(EXCERPT PROVIDED):
- - - - - - -
Yehuda Zvi Blum, in a speech to the United Nations Security Council following the attack, claimed that the operation was launched on a Sunday afternoon under the assumption that workers present on the site, including foreign experts employed at the reactor, would have left. Notwithstanding this precaution, there were hundreds of French workers and other nationals at the plant at the time of the raid.

The attack squadron consisted of eight F-16As, each with two unguided Mark-84 2,000 lb delay-action bombs. A flight of six F-15As was assigned to the operation to provide fighter support. The F-16 pilots were Ze'ev Raz, Amos Yadlin, Dobbi Yaffe, Hagai Katz, Amir Nachumi, Iftach Spector, Relik Shafir, and Ilan Ramon. Raz led the attack and was later decorated by the Chief of Staff for his leadership. Ramon, who was the youngest pilot to participate in the operation, later became the first Israeli astronaut and died in the Space Shuttle Columbia disaster.

The operation started on 7 June 1981, at 15:55 local time (12:55 GMT). The Israeli planes left Etzion Airbase, flying unchallenged in Jordanian and Saudi airspace. To avoid detection, the Israeli pilots conversed in Saudi-accented Arabic while in Jordanian airspace and told Jordanian air controllers that they were a Saudi patrol that had gone off course. While flying over Saudi Arabia, they pretended to be Jordanians, using Jordanian radio signals and formations. The Israeli planes were so heavily loaded that the external fuel tanks that had been mounted on the planes were exhausted in-flight. The tanks were jettisoned over the Saudi desert.
- - - - - - -
(RECORD EXTRACTS):
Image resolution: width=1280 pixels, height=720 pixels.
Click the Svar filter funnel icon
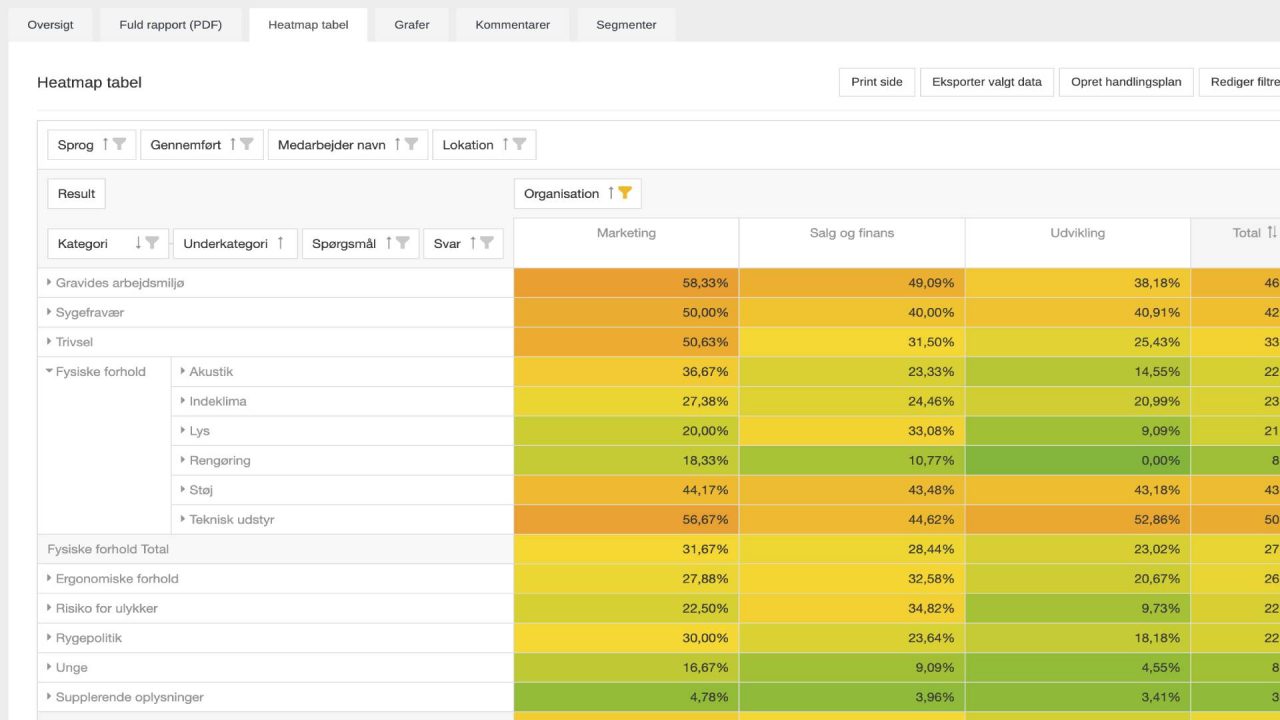click(486, 243)
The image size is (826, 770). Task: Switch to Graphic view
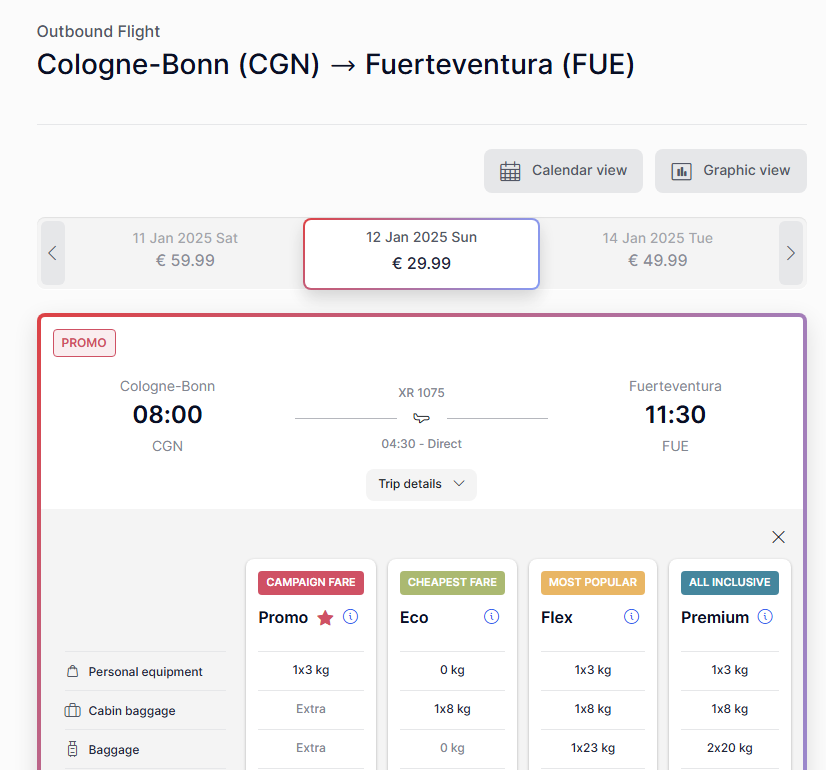click(731, 171)
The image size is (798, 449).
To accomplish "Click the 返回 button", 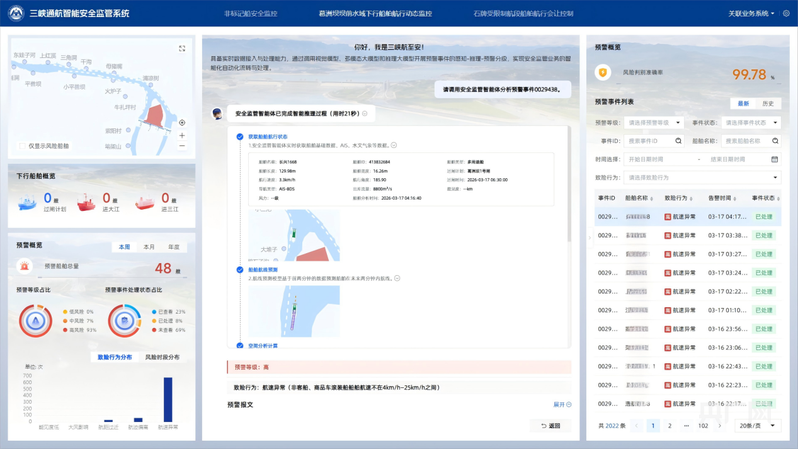I will (550, 426).
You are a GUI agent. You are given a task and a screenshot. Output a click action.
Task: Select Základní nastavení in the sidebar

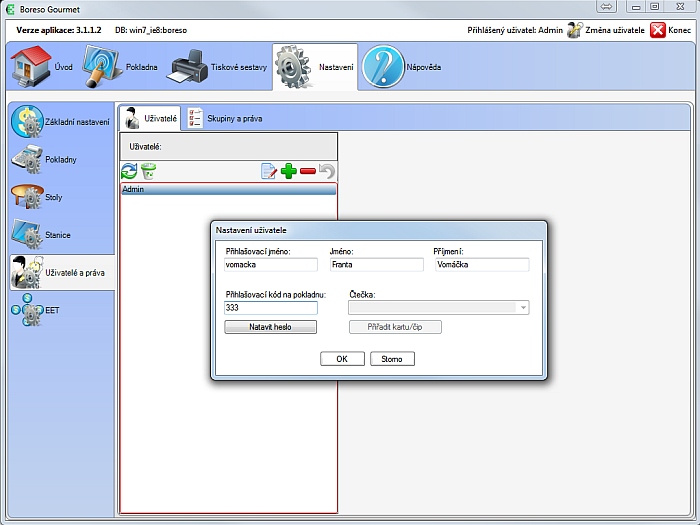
- - - - - - -
(EXERCISE TASKS):
(a) In the reactor raid excerpt, from which airbase did the Israeli planes leave?
(b) Reproduce the part of the reactor raid excerpt that opens with the words containing "The operation started" and closes with "the Saudi desert.".

(TASK-BY-TASK RESULTS):
(a) Etzion Airbase

(b)
The operation started on 7 June 1981, at 15:55 local time (12:55 GMT). The Israeli planes left Etzion Airbase, flying unchallenged in Jordanian and Saudi airspace. To avoid detection, the Israeli pilots conversed in Saudi-accented Arabic while in Jordanian airspace and told Jordanian air controllers that they were a Saudi patrol that had gone off course. While flying over Saudi Arabia, they pretended to be Jordanians, using Jordanian radio signals and formations. The Israeli planes were so heavily loaded that the external fuel tanks that had been mounted on the planes were exhausted in-flight. The tanks were jettisoned over the Saudi desert.